Vallon’s ADHD med fizzles in clinical trials

March 23, 2022

Vallon Pharmaceuticals’ new ‘abuse-resistant’ ADHD med drug just got its report card and it’s not doing so well in school.

The Philadelphia-based company announced this week that its phase 3 trial for ADAIR failed to meet its primary endpoint.

ADAIR, or Abuse Deterrent Amphetamine Immediate Release, is an investigational new drug for the treatment of attention deficit hyperactivity disorder that was designed to deter users from crushing or snorting it. ADAIR is made from dextroamphetamine, the active ingredient used in other ADHD medications like Adderall. The study to evaluate the abuse liability, pharmacokinetics, safety, and tolerability of an abuse-deterrent d-amphetamine sulfate immediate-release formulation — or SEAL study — enrolled 55 participants and used data from 52 in the final analysis.

In tests of 'Drug Liking,' which can signal the potential for abuse of a drug, ADAIR finished with about the same results as reference dextroamphetamine and therefore did not meet statistical significance.

Despite not meeting its primary endpoints, ADAIR may have a chance for redemption.

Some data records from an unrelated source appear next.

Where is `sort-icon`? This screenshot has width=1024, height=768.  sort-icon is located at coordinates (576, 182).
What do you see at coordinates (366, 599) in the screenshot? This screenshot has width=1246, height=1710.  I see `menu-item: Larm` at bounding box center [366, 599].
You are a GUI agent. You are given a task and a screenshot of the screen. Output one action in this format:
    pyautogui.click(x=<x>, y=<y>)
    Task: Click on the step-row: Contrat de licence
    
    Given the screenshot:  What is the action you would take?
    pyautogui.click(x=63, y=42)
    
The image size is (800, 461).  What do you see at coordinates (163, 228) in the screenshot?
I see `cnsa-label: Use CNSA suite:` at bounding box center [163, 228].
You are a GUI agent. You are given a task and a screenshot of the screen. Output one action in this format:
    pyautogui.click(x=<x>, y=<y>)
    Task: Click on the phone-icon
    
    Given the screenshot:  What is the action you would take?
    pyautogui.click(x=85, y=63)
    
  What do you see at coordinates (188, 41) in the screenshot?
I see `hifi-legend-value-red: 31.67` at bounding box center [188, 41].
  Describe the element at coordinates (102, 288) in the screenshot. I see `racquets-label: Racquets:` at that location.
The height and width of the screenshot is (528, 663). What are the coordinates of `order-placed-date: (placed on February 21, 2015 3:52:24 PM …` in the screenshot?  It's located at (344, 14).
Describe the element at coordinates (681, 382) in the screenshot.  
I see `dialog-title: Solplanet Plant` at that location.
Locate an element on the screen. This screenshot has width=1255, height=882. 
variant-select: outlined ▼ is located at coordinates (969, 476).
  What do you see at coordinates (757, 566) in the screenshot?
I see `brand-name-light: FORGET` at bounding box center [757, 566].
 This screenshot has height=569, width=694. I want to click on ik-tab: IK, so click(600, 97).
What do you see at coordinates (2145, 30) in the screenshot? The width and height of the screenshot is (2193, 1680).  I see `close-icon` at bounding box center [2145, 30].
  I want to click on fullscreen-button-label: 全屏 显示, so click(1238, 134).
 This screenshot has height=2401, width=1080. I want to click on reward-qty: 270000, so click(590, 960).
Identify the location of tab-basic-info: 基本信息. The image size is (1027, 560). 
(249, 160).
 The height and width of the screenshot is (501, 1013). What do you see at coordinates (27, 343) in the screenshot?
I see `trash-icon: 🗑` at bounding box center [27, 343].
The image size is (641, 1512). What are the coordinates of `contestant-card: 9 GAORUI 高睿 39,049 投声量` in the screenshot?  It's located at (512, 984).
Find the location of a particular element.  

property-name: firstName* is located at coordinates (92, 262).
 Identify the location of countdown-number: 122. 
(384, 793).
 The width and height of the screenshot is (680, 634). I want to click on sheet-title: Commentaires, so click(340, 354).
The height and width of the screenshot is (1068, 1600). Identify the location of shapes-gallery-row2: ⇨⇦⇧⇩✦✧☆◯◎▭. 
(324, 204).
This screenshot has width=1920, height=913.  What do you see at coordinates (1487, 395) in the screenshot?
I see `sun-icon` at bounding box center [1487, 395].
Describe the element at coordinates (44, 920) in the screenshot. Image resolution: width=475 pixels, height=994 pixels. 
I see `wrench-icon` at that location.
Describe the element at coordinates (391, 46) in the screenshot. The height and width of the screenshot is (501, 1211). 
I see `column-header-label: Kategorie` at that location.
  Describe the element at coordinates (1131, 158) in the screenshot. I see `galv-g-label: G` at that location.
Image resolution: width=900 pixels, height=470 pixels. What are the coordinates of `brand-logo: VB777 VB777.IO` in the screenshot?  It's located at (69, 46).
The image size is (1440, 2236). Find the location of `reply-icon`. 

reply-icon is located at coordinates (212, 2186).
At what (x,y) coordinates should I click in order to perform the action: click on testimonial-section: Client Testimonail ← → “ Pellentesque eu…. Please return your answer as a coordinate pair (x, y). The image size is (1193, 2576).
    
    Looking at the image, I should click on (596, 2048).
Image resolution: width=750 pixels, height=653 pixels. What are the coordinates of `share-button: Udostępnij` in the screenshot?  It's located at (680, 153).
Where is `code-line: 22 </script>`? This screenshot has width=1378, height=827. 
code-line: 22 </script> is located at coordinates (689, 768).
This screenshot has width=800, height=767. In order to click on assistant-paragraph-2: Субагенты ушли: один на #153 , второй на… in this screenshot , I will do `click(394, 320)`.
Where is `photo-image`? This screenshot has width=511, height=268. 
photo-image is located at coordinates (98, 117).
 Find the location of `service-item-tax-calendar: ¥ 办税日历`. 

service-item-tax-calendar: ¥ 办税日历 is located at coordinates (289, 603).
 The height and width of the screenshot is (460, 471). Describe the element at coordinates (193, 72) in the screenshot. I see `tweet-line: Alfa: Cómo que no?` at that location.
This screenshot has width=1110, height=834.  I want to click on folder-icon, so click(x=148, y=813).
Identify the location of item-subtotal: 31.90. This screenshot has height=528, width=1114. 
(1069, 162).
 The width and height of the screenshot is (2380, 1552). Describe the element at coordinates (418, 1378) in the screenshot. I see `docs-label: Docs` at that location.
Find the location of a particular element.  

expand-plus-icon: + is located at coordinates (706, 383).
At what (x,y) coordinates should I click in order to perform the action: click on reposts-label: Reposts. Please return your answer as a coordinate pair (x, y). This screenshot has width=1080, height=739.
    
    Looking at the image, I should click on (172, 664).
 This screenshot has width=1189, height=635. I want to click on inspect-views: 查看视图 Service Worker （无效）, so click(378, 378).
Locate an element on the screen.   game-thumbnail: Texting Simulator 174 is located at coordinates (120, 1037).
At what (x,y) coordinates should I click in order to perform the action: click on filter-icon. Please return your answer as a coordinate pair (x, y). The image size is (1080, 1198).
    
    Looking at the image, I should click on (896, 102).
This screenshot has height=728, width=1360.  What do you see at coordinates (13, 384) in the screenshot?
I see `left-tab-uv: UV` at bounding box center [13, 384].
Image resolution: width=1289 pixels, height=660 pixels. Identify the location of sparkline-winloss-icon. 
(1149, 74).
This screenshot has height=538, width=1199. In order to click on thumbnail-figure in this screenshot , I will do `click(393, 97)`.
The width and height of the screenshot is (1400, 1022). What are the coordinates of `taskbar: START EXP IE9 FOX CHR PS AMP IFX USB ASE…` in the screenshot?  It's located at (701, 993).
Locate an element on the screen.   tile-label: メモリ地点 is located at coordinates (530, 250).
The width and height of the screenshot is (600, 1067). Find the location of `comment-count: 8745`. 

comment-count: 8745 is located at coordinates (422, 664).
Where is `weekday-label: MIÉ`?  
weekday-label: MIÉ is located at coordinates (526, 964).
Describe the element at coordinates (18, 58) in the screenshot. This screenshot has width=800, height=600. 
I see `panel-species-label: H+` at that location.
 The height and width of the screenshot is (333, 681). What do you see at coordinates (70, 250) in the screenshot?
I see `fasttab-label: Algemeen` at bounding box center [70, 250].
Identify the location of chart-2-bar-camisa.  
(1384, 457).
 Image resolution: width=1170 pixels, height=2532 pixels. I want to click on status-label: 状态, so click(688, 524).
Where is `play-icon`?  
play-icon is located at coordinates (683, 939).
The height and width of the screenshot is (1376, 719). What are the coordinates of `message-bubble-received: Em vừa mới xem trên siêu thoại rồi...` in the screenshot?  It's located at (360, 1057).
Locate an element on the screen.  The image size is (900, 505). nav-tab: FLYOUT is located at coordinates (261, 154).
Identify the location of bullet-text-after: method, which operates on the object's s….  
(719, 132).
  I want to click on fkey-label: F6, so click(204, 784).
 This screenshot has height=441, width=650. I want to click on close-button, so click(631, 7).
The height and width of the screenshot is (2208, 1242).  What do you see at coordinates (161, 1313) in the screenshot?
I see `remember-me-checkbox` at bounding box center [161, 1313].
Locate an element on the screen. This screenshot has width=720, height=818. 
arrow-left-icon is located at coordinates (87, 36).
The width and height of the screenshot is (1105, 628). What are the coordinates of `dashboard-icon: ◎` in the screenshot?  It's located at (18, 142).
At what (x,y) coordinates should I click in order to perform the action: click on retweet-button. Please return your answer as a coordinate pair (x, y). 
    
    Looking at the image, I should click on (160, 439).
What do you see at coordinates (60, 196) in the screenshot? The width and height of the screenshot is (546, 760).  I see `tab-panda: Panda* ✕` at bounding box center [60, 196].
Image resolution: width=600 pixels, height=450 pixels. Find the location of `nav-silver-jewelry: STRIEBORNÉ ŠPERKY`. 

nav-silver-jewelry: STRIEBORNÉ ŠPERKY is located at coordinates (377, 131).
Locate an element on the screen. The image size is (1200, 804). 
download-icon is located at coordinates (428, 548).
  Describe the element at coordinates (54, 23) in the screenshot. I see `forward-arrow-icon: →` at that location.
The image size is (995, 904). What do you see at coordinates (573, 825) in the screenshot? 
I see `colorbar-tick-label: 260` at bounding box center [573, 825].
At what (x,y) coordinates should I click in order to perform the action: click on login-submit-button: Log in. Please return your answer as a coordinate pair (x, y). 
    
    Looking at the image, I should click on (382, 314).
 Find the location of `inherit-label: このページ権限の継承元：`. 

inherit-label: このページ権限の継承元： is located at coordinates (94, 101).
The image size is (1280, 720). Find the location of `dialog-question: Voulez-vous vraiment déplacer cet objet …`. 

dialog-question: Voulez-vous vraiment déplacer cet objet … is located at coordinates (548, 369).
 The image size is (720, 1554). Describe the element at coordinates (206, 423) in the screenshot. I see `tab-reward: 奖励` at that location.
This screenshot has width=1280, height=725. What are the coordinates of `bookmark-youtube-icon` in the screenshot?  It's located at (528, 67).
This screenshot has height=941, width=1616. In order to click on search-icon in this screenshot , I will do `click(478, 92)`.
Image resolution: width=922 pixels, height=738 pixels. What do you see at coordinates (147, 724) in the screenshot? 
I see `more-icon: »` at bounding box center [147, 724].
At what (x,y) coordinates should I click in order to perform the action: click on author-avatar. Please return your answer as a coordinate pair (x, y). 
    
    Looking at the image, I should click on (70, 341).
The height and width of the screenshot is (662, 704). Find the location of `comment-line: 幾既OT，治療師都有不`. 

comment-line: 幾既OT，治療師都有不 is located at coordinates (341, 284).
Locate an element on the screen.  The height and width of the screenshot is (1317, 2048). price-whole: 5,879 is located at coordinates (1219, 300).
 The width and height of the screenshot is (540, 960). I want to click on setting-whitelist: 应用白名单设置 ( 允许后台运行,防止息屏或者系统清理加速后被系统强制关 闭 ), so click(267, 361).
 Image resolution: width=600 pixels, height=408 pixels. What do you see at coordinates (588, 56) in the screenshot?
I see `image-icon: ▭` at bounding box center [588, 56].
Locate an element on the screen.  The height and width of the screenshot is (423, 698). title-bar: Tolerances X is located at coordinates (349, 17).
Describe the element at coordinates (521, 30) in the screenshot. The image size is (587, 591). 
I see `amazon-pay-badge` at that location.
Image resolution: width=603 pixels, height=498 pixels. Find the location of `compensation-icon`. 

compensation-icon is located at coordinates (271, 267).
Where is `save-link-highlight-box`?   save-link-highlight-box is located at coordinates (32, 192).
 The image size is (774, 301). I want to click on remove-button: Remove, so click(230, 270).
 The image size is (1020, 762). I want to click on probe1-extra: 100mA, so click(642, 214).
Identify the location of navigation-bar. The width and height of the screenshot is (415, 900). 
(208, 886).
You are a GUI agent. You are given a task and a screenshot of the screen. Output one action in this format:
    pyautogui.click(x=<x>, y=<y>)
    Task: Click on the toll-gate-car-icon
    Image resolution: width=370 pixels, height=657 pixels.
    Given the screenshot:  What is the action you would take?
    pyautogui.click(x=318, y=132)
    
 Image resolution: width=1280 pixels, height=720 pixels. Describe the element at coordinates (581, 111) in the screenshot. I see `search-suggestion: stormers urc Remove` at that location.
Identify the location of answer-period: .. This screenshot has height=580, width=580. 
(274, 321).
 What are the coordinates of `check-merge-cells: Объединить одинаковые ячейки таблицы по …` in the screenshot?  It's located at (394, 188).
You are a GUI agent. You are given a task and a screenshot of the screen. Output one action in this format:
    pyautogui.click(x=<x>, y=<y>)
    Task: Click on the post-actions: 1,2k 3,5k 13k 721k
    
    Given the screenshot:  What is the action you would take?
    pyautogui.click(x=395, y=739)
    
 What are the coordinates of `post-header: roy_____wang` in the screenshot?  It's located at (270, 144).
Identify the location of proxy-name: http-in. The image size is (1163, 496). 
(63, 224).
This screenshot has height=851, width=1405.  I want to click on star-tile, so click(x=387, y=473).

Some of the trial’s secondary endpoints, like 'Overall Drug Liking' and 'Take Drug Again' were statistically significant. Additionally, the drug demonstrated higher scores on each of the five parts of the Subject Rated Assessment of Intranasal Irritability, which suggests that ADAIR is more irritating to snort than the crushed reference drug.

Vallon is not giving up on ADAIR just yet. According to David Baker, CEO and president at the company, Vallon will talk to the U.S. FDA about plans for another study and next steps of development for the drug. “While we are disappointed by the primary endpoint results, many of the topline findings are encouraging and provide valuable insight,” Baker said.

Investors did not seem to echo Baker’s optimism with Vallon shares falling almost 70% after the announcement.